For enhancing employee performance and welfare, “flextime” is an increasingly crucial “flexwork” tool. Flextime enables greater productivity, especially when integrated with cloud computing applications such as Dropbox and Google Drive.
Time is not a meaningful KPI in knowledge work given how technical improvements have reduced the link between productivity and time. This gels with the emerging wisdom that working smarter is more beneficial than simply working longer.
Flextime was originally developed to deal with problems caused by transit times during peak hour and to attract and retain staff with family commitments. It grants workers greater flexibility in starting and quitting times while maintaining a core time they are present in the office.
Flextime usually takes the form of a scheduling program for staff, enabling individual choice in starting and finishing times daily, provided completion of core hours. While usually granted as one of a number of low-cost perks, it has emerged as a way to enhance productivity and reduce costs. Research indicated that firms enjoyed positive outcomes by creating flexible work arrangements. Productivity went up, as work effort and hours intensified in employees who enjoyed flextime.
Productivity gains from flextime are rooted in an employee’s willingness to maintain equilibrium between themselves and employers. Since the employer has created a positive social exchange benefiting their employees—flexible timing—the worker is interested in maintaining equity and adapts by performing better. Flexible workers repaid the temporal freedom opened to them by performing better at work.
Flextime is one of many possible positive social exchanges that can result in strong, trust-based relationships between workers and their managers—and the company by extension. These are channels for trust-building, since these exchanges are not obligatory. It motivates workers by granting greater autonomy, mastery, and purpose in their temporal control.
The good and the bad
Under flextime, there is a core period when employees are expected to be at work (e.g. 11 am – 3 pm), while the remainder of the working day is “flextime”, in which employees freely deploy their time. Flextime is possible for nearly any job function and has strong business benefits.
However, it is more difficult to offer flextime for customer and client-focused appointments, due to requiring their presence in the office during specific periods.

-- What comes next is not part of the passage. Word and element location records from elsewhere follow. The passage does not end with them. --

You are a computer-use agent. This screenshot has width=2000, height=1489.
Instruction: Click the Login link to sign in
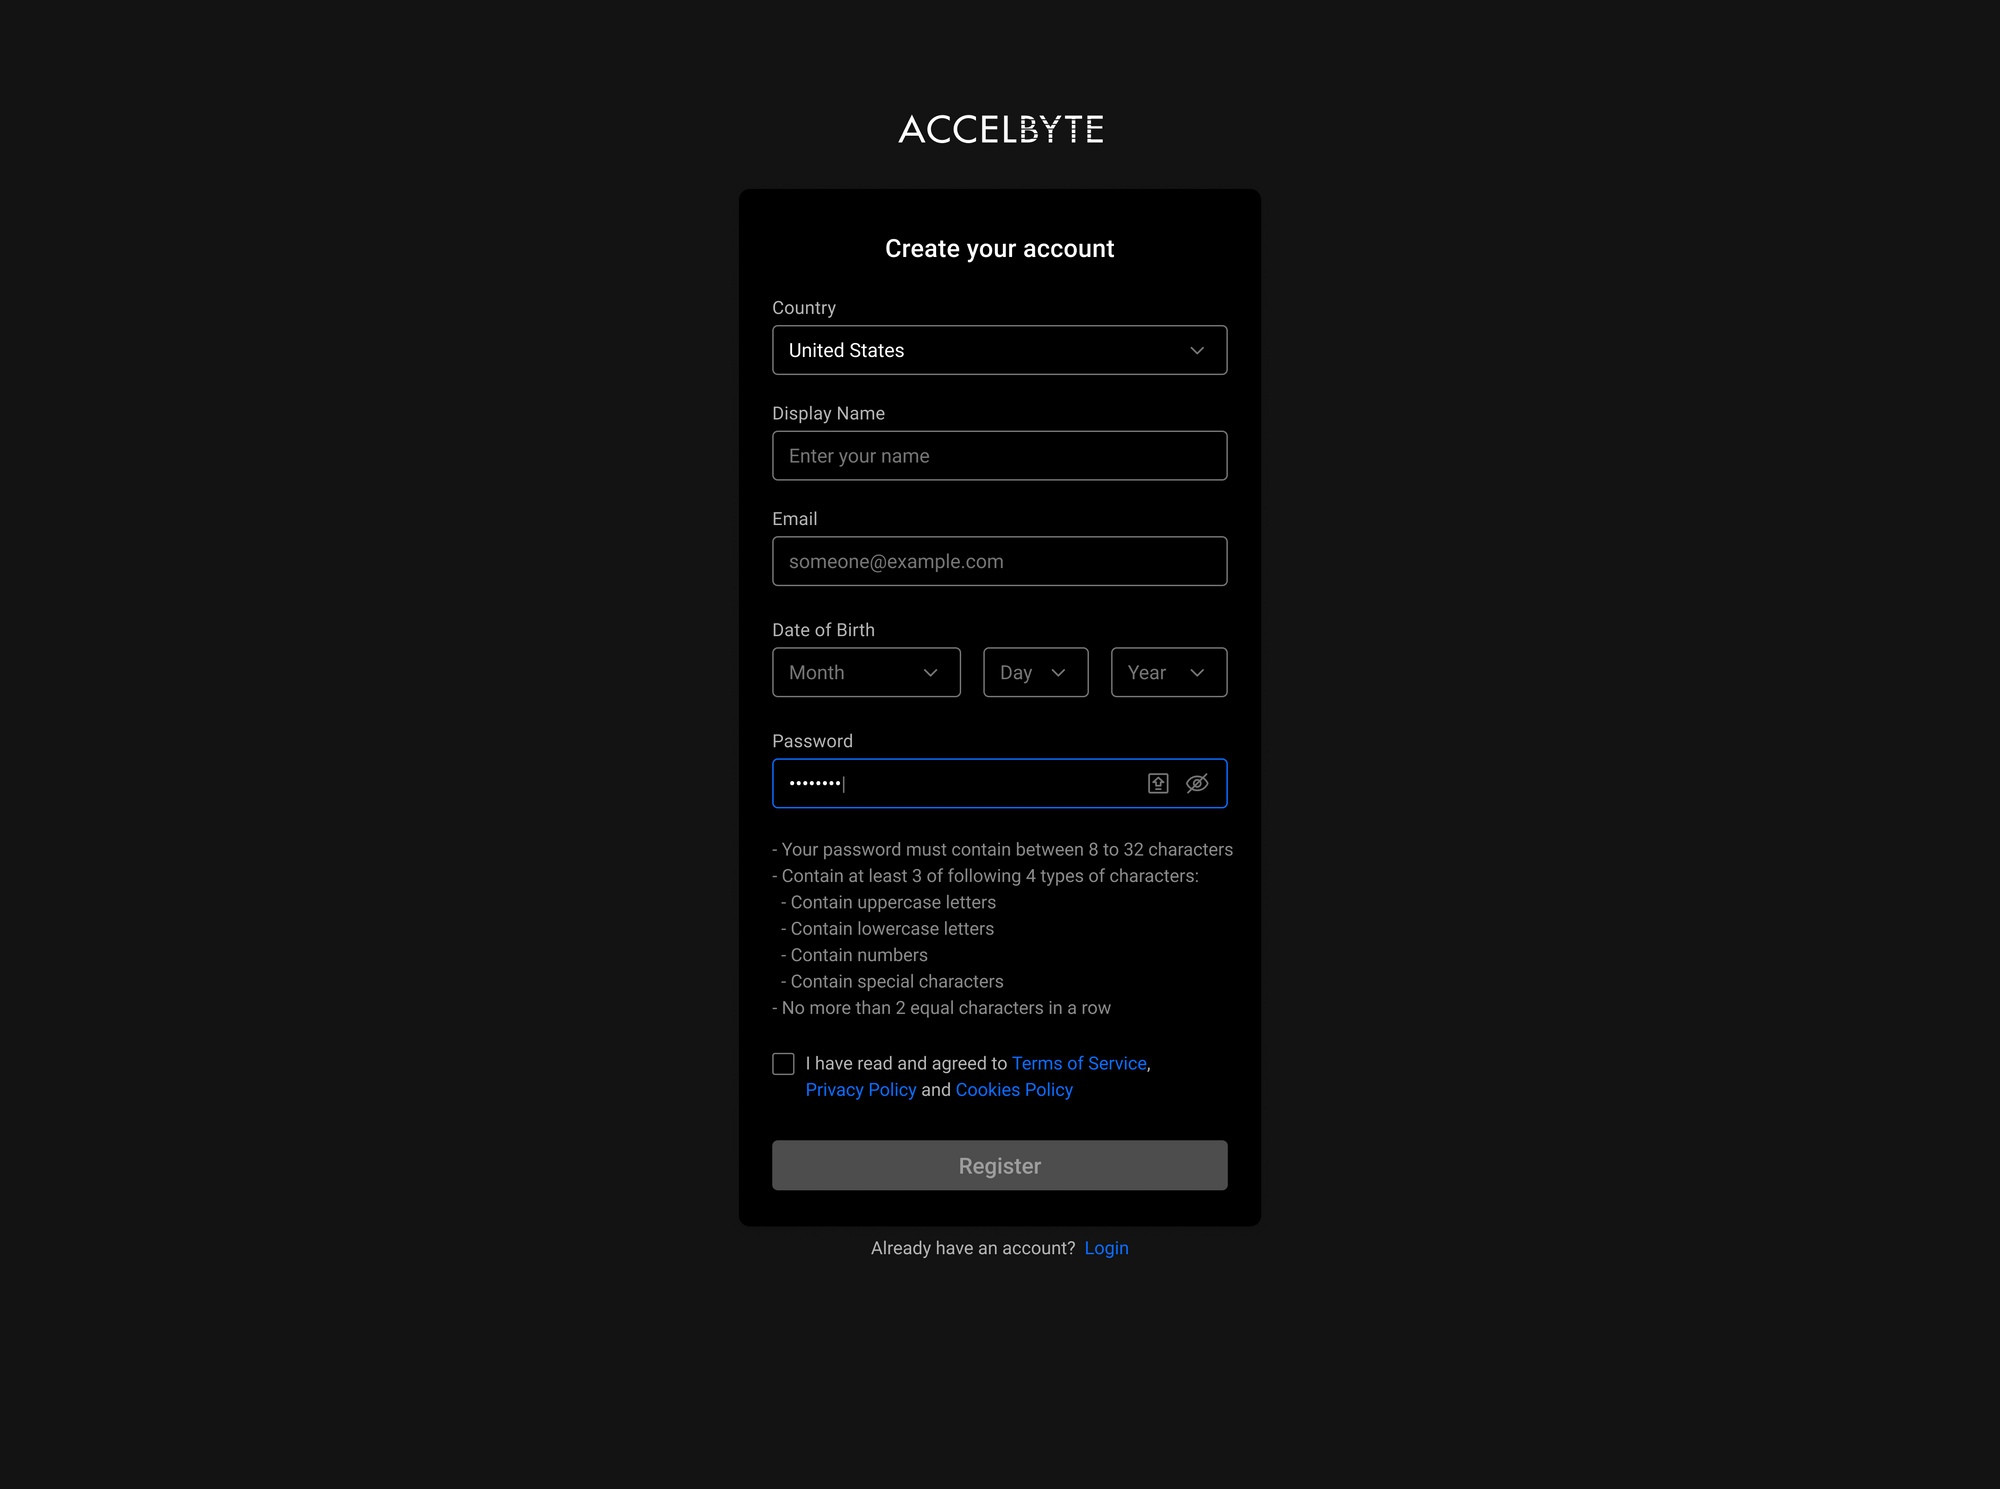pyautogui.click(x=1106, y=1247)
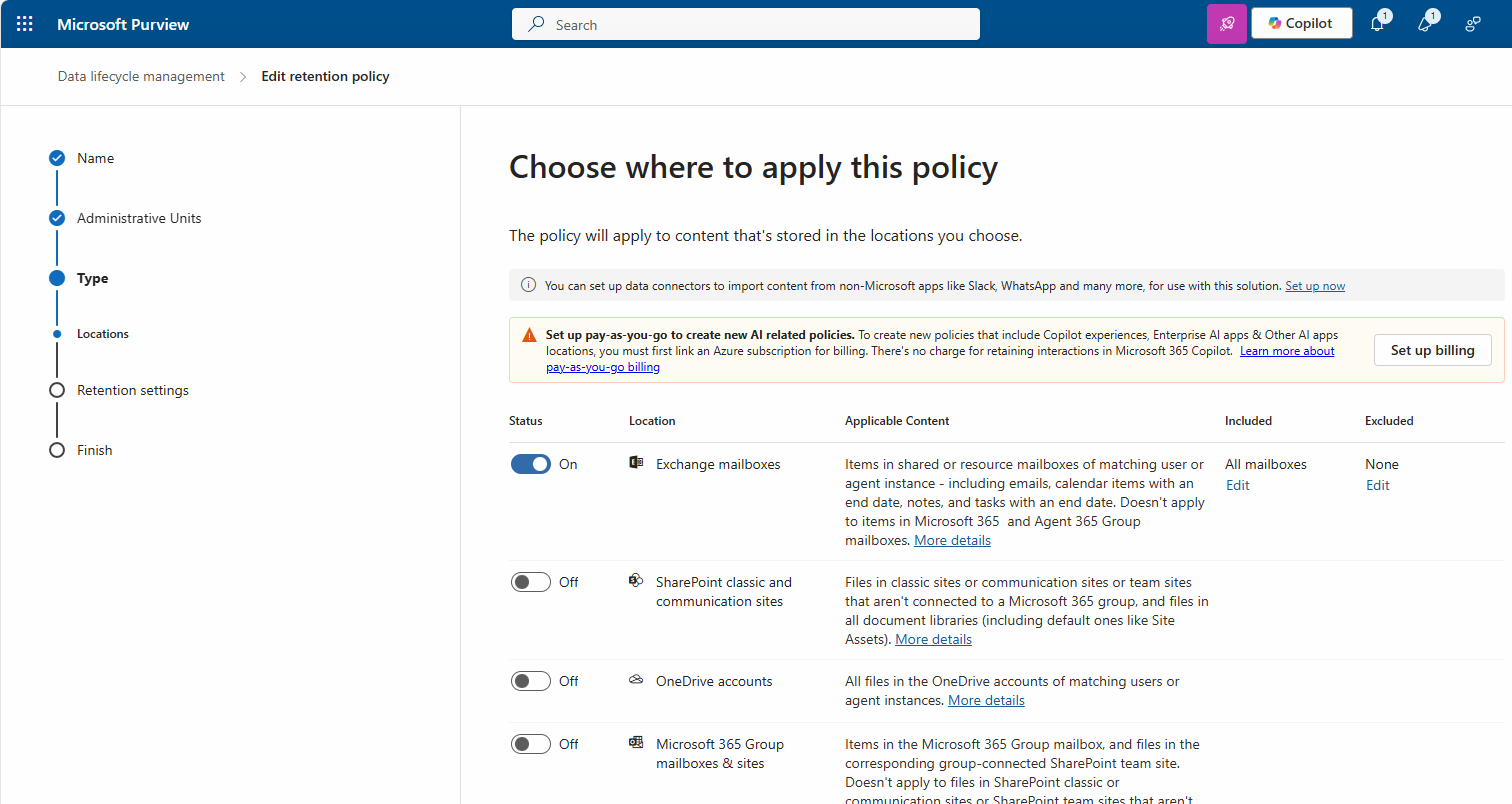Jump to the Retention settings step
This screenshot has width=1512, height=804.
[132, 390]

Industries that are not client-driven can allow workers to come into the office for specified weekly hours, while still maintaining flexibility in how those hours are deployed.
Some industries like IT and call centers operate on a 24-hour cycle and shift work, requiring staff through the day and night. For such industries, a flextime schedule is mutually beneficial given the performance gains. However, there are multiple issues concerning flextime, with pros and cons across different sectors and job roles.
The general benefits of flextime include:
- Improved capability to deploy staff and extend operating hours;
- Enhanced staff retention and recruitment at multiple organizational levels;
- Increased savings in overtime costs and improved staff welfare;
- Improved productivity by intensified work effort; and
- Reduced conservancy costs by virtue of maintaining smaller offices
A downside of flextime is reduction in staff maintenance. Due to the lack of employee supervision, it could result in employee non-compliance and tardiness. Furthermore, if customer-related issues arise with no managers present, it could result in resolution difficulties with customers. It also demands more administrative resources from HR and IT, if timekeeping tools are to be deployed.
Flextime can inhibit innovation if improperly implemented. Relevant personnel may be unavailable for networking, brainstorming, and meetings if absent from the office—an issue that Yahoo USA experienced and which CEO Marissa Mayer corrected by revoking flexible work. Such decisions are not without business costs and risks to employees.
Examples of companies implementing flextime
The most effective ways to achieve an optimal cost-benefit ratio with flextime in a sustainable manner lies in proper implementation. There are multiple case studies from the London School of Economics and the Labour Relations Agency UK of arrangements in the corporate sector and non-profit organizations.
One model is the variable working week, with a minimum and maximum duration of 35 to 48 hours. Under this model workers can spend 7 to 9+ hours a day on the job, or use the extra hours as needed. However the business saves costs, due to not needing to pay for overtime unless beyond the maximum work hours.
A low-cost perk, as practiced by the World Wildlife Fund, is granting employees every alternate Friday off. Another model is compressed work weeks, with working hours compressed into four days, rather than a conventional 5 day or 5.5 day working week.
Managers need to take a leadership role in creating possibilities for positive work outcomes and flexible working. Employers need to engage and invest in their people—their human capital—in order to create positive business outcomes. The simplest way to achieve this lies in intelligently managing the dimensions where employer-staff interests mutually overlap: the autonomy and mastery of time.